Hancock
© ReutersMatt Hancock said his attitudes towards assisted suicide had been affected by speaking to Sir Paul Cosford, the medical director of Public Health England, who suffered from cancer and died aged 57
The UK Health Secretary confirmed this week that a new 'UK Health Security Agency' was being set up on April 1, thus marking the next stage in Britain's transformation into a repressive bio-security state.

Back in 1957, the BBC's flagship current affairs programme Panorama (well, it was then) showed a short three-minute film of a family in Switzerland harvesting spaghetti from a family 'spaghetti tree.' People rang up the BBC switchboard afterwards for advice on growing their own spaghetti. They should have paid closer attention to the date of the broadcast. The first of April. Yes, it was an 'April Fool.' One of the best in history.

The first of April is also the date that the UK's new 'Health Security Agency' is being established but this time it really is no laughing matter. If only Matt Hancock was joking when he said he was setting up a "dedicated, mission-driven national institution for health security." But, unlike his namesake, the great comedian Tony Hancock, Matt isn't remotely funny. The establishment of the UKHSA should give us all sleepless nights. It's actually more terrifying than the scariest Hammer horror movie. Well, Hancock's video announcing the news was, at any rate.

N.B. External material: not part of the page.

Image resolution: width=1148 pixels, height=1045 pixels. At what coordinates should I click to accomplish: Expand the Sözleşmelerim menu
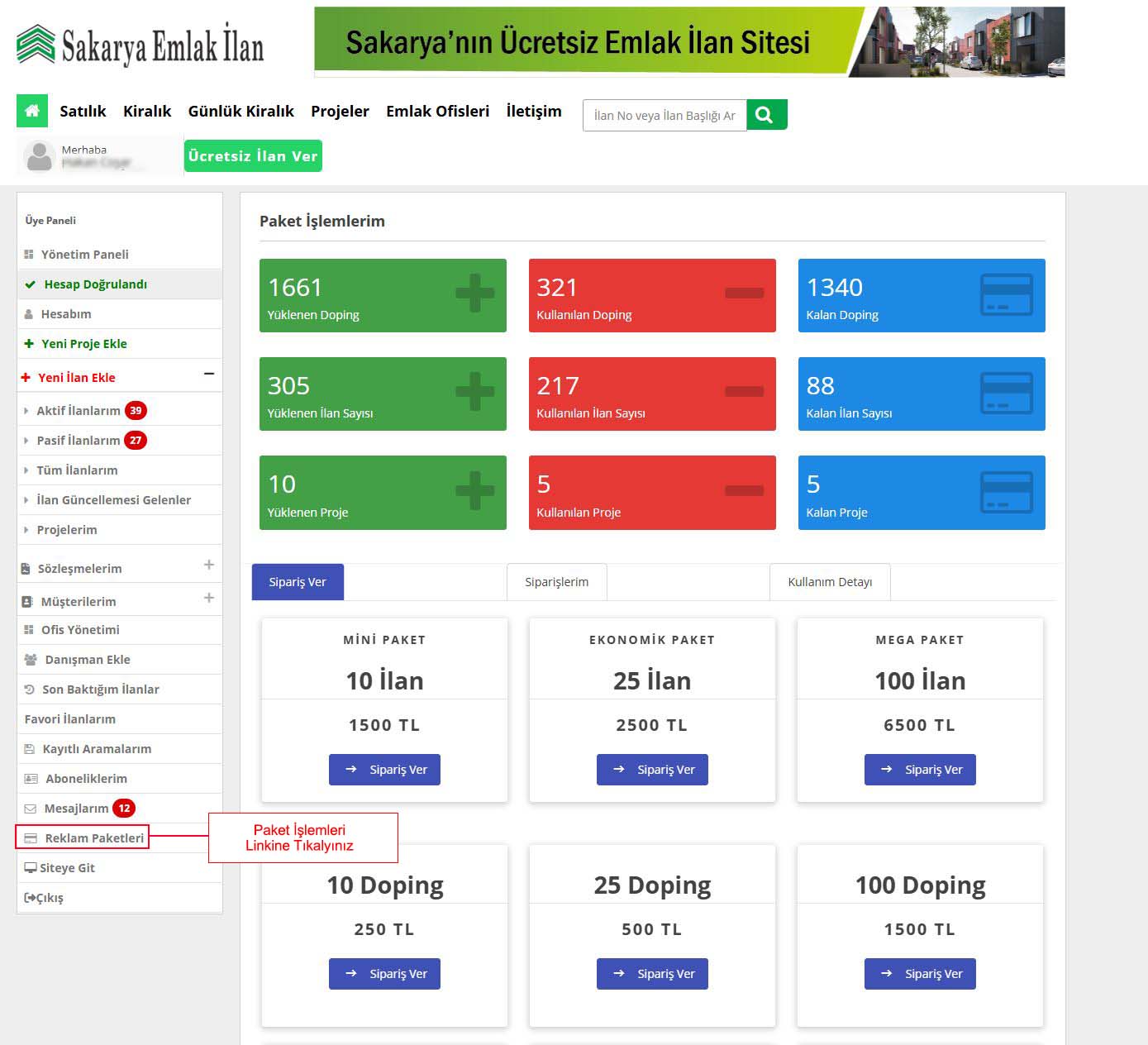(x=209, y=565)
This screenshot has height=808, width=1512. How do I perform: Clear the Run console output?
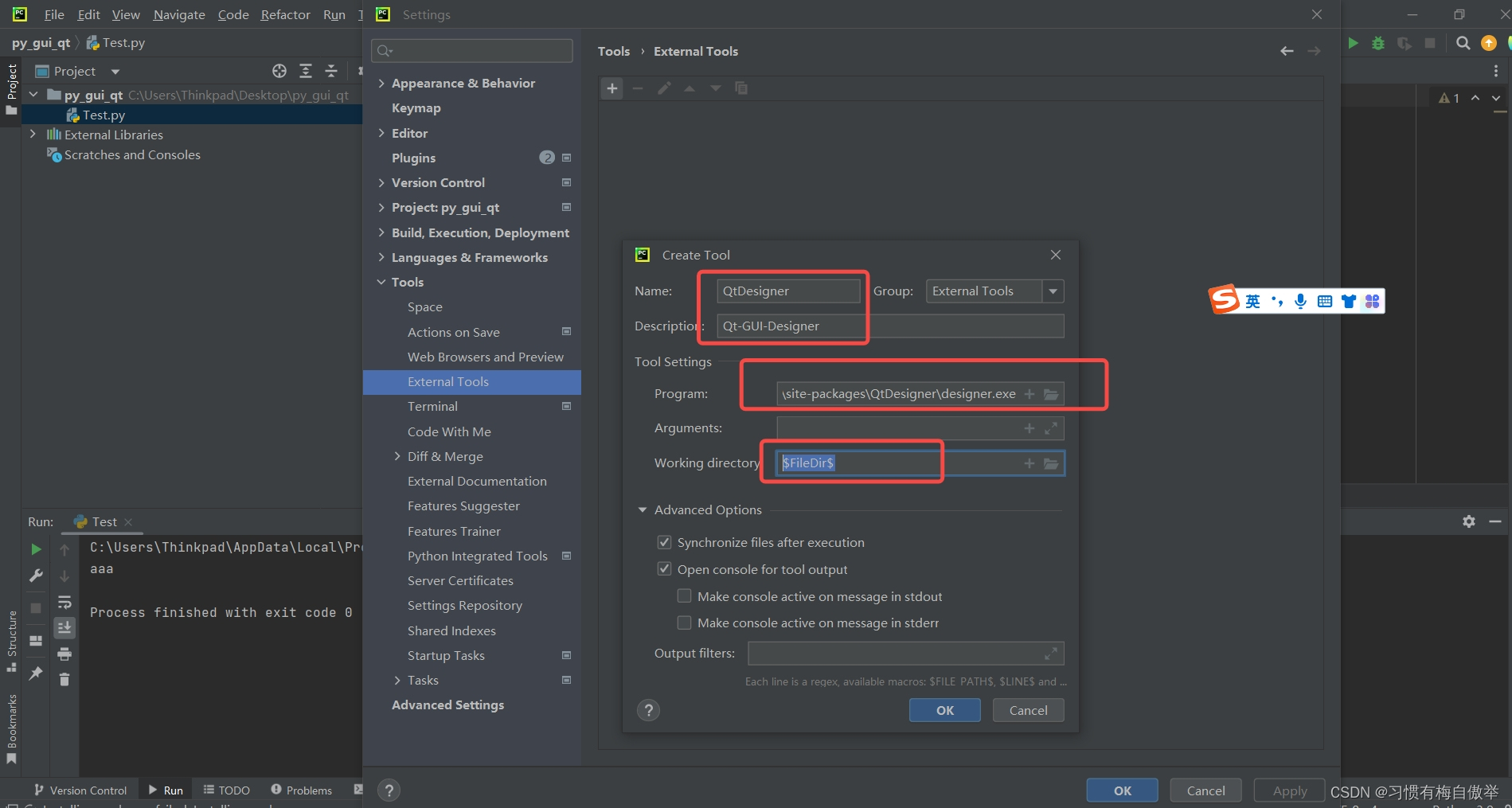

The new agency - which Britain needs right now as much as a hole in the head - brings together the work of Public Health England, NHS Test and Trace and the Joint BioSecurity Centre.


Comment: The Test and Trace program that has, thus far, provided no benefit at the cost of ยฃ37 BILLION. However, perhaps its intended purpose just has yet to be fully realised?


Hancock says the body will be mission driven, but what will be the mission?

"I want everybody at UKHSA, at all levels, to wake up every day with a zeal to plan for the next pandemic."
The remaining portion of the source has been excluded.